Sen. Paul Doyle, D-Wethersfield, said the reason for the bill is the number of non-disclosure agreements that were brought to light by the Auditors of Public Accounts.
In 2016, the Auditors reported that many payments to employees who departed state service were in excess of $100,000 and included non-disparagement agreements.
The legislation the Senate sent to the House Tuesday would require state agencies and quasi-public agencies to have the Attorney General’s office review any non-disclosure agreements that include payments greater than $50,000.
“The ones that raised concerns were the ones that were in excess of $50,000,” Sen. John Kissel, R-Enfield, said.
Doyle said there’s a moral obligation to seek the approval of the attorney general for any non-disclosure agreement that exceeds $50,000.
“What if they flout the law and its never given to attorney general’s office for review?” Kissel asked.

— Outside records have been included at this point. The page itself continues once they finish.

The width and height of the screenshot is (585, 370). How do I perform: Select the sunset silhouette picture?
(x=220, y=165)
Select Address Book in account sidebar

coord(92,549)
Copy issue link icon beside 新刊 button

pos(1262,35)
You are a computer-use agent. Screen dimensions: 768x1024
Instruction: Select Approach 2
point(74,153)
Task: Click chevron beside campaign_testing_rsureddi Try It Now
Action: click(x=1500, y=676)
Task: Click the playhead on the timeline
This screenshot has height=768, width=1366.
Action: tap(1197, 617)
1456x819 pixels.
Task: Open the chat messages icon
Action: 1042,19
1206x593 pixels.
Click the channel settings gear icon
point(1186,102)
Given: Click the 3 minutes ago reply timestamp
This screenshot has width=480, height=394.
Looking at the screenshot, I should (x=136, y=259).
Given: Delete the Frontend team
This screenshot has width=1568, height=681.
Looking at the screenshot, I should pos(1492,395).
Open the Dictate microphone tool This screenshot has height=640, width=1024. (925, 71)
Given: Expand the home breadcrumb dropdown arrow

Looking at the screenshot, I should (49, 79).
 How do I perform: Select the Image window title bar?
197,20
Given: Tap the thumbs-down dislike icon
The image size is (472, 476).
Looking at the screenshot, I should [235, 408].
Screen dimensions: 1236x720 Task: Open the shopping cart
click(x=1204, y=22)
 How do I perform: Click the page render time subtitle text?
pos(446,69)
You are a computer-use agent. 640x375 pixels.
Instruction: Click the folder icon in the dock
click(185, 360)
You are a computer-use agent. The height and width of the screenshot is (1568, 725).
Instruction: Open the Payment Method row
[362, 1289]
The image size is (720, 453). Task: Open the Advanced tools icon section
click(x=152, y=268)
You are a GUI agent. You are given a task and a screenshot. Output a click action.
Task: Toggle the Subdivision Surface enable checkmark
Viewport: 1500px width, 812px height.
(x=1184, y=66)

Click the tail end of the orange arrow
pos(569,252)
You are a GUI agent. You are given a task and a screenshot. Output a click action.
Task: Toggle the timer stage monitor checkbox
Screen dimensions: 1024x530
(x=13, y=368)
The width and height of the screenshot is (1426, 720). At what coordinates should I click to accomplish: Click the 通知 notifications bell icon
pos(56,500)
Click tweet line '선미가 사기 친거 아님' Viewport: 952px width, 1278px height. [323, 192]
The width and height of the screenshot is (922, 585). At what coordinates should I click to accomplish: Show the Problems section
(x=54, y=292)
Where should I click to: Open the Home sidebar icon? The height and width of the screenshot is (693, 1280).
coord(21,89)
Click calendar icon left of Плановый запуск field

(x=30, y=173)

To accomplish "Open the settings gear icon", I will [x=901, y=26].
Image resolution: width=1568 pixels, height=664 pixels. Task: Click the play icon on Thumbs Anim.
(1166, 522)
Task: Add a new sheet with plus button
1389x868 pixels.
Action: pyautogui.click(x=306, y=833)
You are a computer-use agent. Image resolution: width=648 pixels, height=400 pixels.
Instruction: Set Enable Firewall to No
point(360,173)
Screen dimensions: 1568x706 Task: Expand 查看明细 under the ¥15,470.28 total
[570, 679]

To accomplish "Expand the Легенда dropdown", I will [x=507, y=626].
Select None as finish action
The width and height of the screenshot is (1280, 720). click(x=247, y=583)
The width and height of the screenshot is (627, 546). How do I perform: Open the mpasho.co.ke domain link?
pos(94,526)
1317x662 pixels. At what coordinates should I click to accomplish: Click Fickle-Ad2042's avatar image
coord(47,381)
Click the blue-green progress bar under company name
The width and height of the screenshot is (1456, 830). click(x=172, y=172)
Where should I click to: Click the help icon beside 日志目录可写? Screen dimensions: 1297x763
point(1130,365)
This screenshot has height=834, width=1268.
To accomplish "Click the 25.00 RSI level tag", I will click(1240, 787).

“There’s no explicit penalty for the agencies,” Doyle said. “Traditionally, we don’t penalize our own agencies.”
Doyle said this is simply a policy statement and a shift in state policy regarding these agreements.
Kissel said it was a “common sense” bill.
“We need the light of day shining on these agencies,” Kissel added.
The Senate also amended SB 175 to comply with the new language regarding the $50,000 threshold for reviews of non-disclosure agreements. That bill also passed on consent and would give the Auditors of Public Accounts greater ability to immediately report misuse of state funds and changes various reporting periods.